Our decision to name the school Ararira Springs Primary – Te Puna o Ararira honours the area’s bicultural heritage.
Our buildings have been gifted names that are connected to the Ararira waterways narrative.
It sets the scene for a creative and multicultural community, and highlights the environmental significance of the Ararira/LII river.
This will become the symbol for the school “as the river feeds into Te Waihora | Lake Ellesmere to nourish it, so shall the students feed into the community”
The chosen name ‘Ararira Springs Primary – Te Puna o Ararira’ also reflects the values outlined in the community consultation report and accompanying cultural narrative.
Our Logo Reflects Our Name
Designed as a symbolic representation of a drop of water, the logo has a number of meanings and layers.
- Blue signifies water and the orange the kahikatea berry
- The three parts of the logo also represent the child, school and community working together
- The idea that every child is a drop that contributes to a greater whole
- Every drop can make a difference and be a ripple of influence
- The iconic Māori fish hook (hei matāu) encompasses the school’s connection to tikanga Māori and represents strength and prosperity.
Our Buildings Continue with our Water Theme
Our heartfelt thanks to Te Taumutu Rūnanga and Mātauraka Mahaanui for their work on the names for our buildings and spaces.
The development of the following ideas by the school leadership team and MWEF’s were based on the school name (Te Puna o Ararira) and the cultural narrative. The names that evolved are:
- Small Learning Block Building – Hikuwai (source of a river)
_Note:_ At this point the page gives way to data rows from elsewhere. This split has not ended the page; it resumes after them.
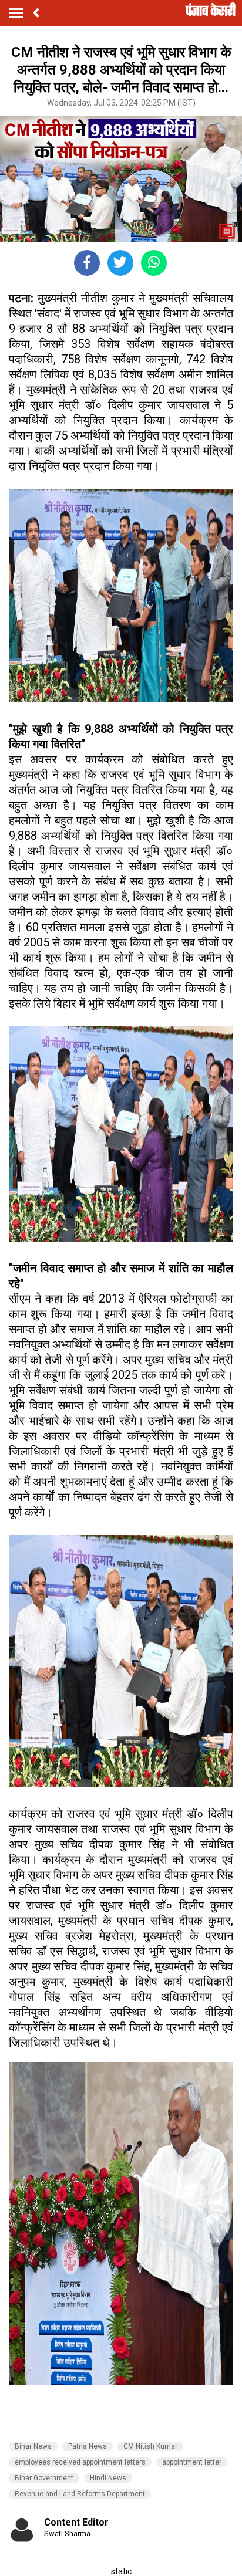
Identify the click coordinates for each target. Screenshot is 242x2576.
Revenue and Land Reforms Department (80, 2494)
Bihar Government (44, 2478)
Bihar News (33, 2446)
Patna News (87, 2446)
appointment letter (191, 2462)
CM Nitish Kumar (150, 2446)
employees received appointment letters (80, 2462)
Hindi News (108, 2478)
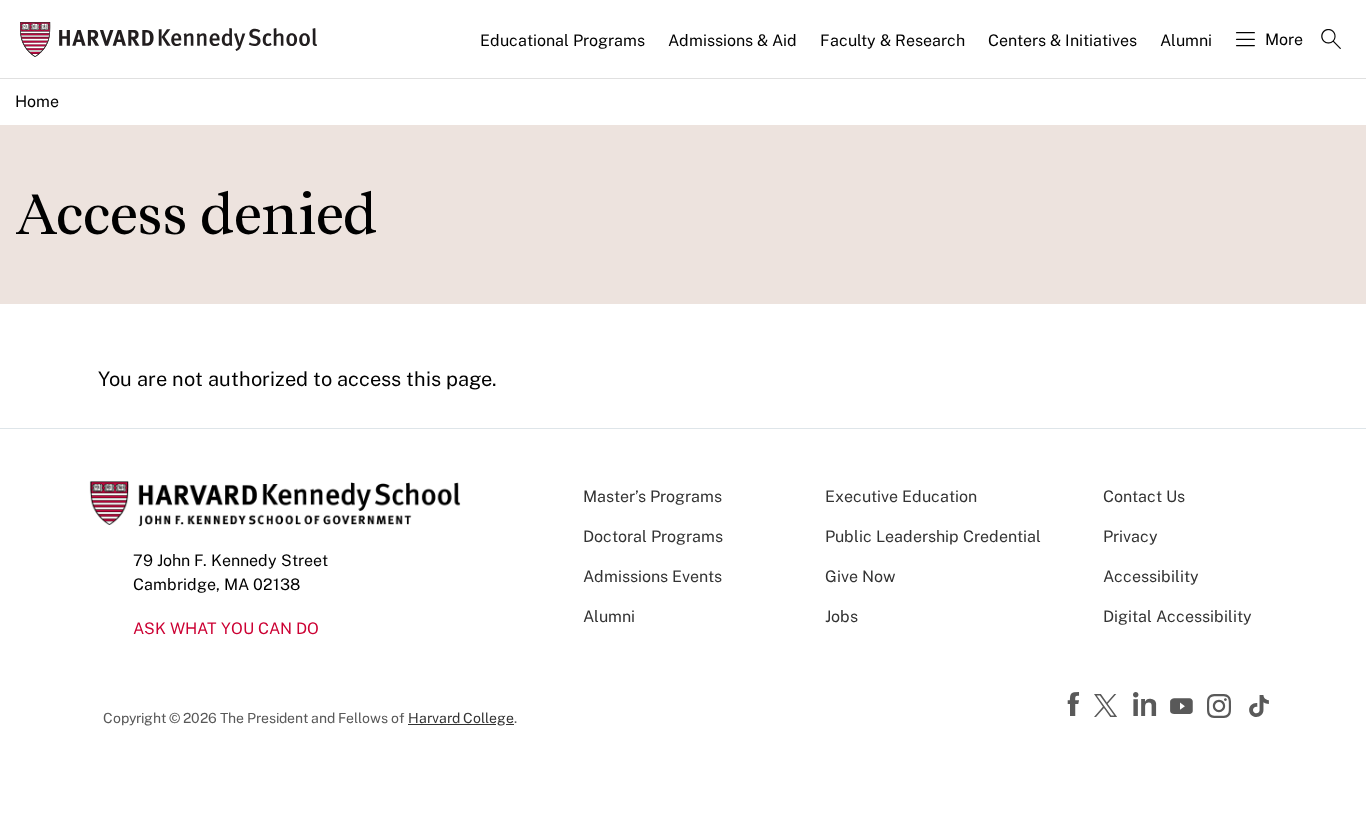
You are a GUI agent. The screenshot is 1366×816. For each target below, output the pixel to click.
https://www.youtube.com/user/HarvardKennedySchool (1184, 707)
- Large Learning Block Building – Arawai (channel of water)
- Learning Spaces within Arawai:
- Huarapa (spreading out, as water over a surface),
- Kaunuku (moving steadily; either of water or through water),
- Teretere (flowing, to flow)
- Courtyard – Kōpiha (pool of water)
- Hall – Ararira (LII river)
- Admin Block – Tāhuna (riverbank)
- Library – Pūtahi (confluence of rivers)
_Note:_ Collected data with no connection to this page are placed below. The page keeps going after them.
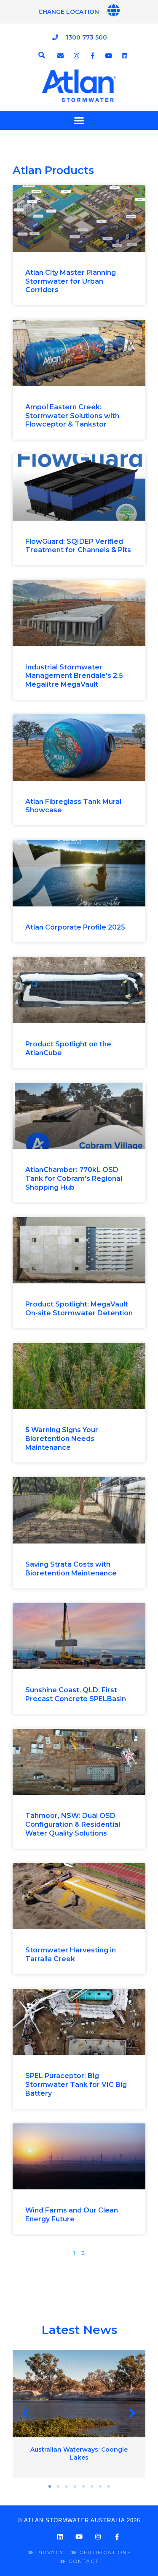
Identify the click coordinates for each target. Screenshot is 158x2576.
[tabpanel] (79, 2414)
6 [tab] (92, 2486)
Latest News (79, 2330)
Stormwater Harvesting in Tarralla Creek (70, 1954)
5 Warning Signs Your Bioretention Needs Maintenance (61, 1438)
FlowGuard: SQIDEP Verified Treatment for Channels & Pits (78, 545)
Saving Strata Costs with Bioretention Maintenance (71, 1568)
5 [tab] (83, 2486)
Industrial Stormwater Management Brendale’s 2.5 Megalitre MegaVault (74, 676)
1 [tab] (50, 2486)
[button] (26, 2413)
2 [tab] (58, 2486)
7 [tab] (100, 2486)
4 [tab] (75, 2486)
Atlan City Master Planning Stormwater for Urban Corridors (70, 281)
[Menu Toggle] (79, 120)
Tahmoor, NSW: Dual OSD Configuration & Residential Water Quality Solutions (72, 1824)
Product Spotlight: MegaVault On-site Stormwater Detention (79, 1308)
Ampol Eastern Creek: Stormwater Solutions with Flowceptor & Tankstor (72, 416)
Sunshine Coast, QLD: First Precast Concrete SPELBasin (75, 1694)
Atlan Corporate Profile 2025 (75, 927)
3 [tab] (66, 2486)
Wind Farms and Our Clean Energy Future (71, 2214)
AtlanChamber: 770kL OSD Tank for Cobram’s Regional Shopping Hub (73, 1178)
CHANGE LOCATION (68, 11)
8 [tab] (108, 2486)
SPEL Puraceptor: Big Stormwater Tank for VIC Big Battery (76, 2084)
The idea here is that of two rivers originating at the Hikuwai and Ararira buildings, shaping the landscape (i.e. kura community) in different ways and then coming together. The Ararira hall is where the whole school would come together for whakatau and formal occasions, and the Kōpiha courtyard is a place where students would congregate informally, to play. Then at the library, this first river comes together with the second river described below.
From the Hikuwai building, the water flows into a channel in the long Arawai building, with the three classrooms named for the different movements of the water, spreading out from the spring (Huarapa), moving steadily (Kaunuku) and flowing freely (Teretere). This movement through the learning spaces culminates in the Pūtahi library, where the learning stream meets the community-building stream, protected and shaped by the Tāhuna just as riverbanks define the course of a river while also being moulded by the water.
‘He manga wai koia kia kore e whitikia’
This whakatauki is about perseverance and could be interpreted or loosely translated as ‘It is a big river indeed that cannot be crossed’. Some whakaaro (thoughts) behind the meaning of this whakatauki are but not limited to;
- Essentially, you cannot cross a river by looking at the waters and wishing it will happen. You have to jump into the waka, and paddle for your life! Be prepared, be strong of heart, and draw on all the strength of those around you
- Attempt to cross deep waters. Be ready, be dedicated to the objective, be open to learning from others
- Empowered to learn, unlearn and relearn, overcome difficulties to achieve lofty goals, work together to forge new pathways ahead
- An abundance of hope, bringing others up with you.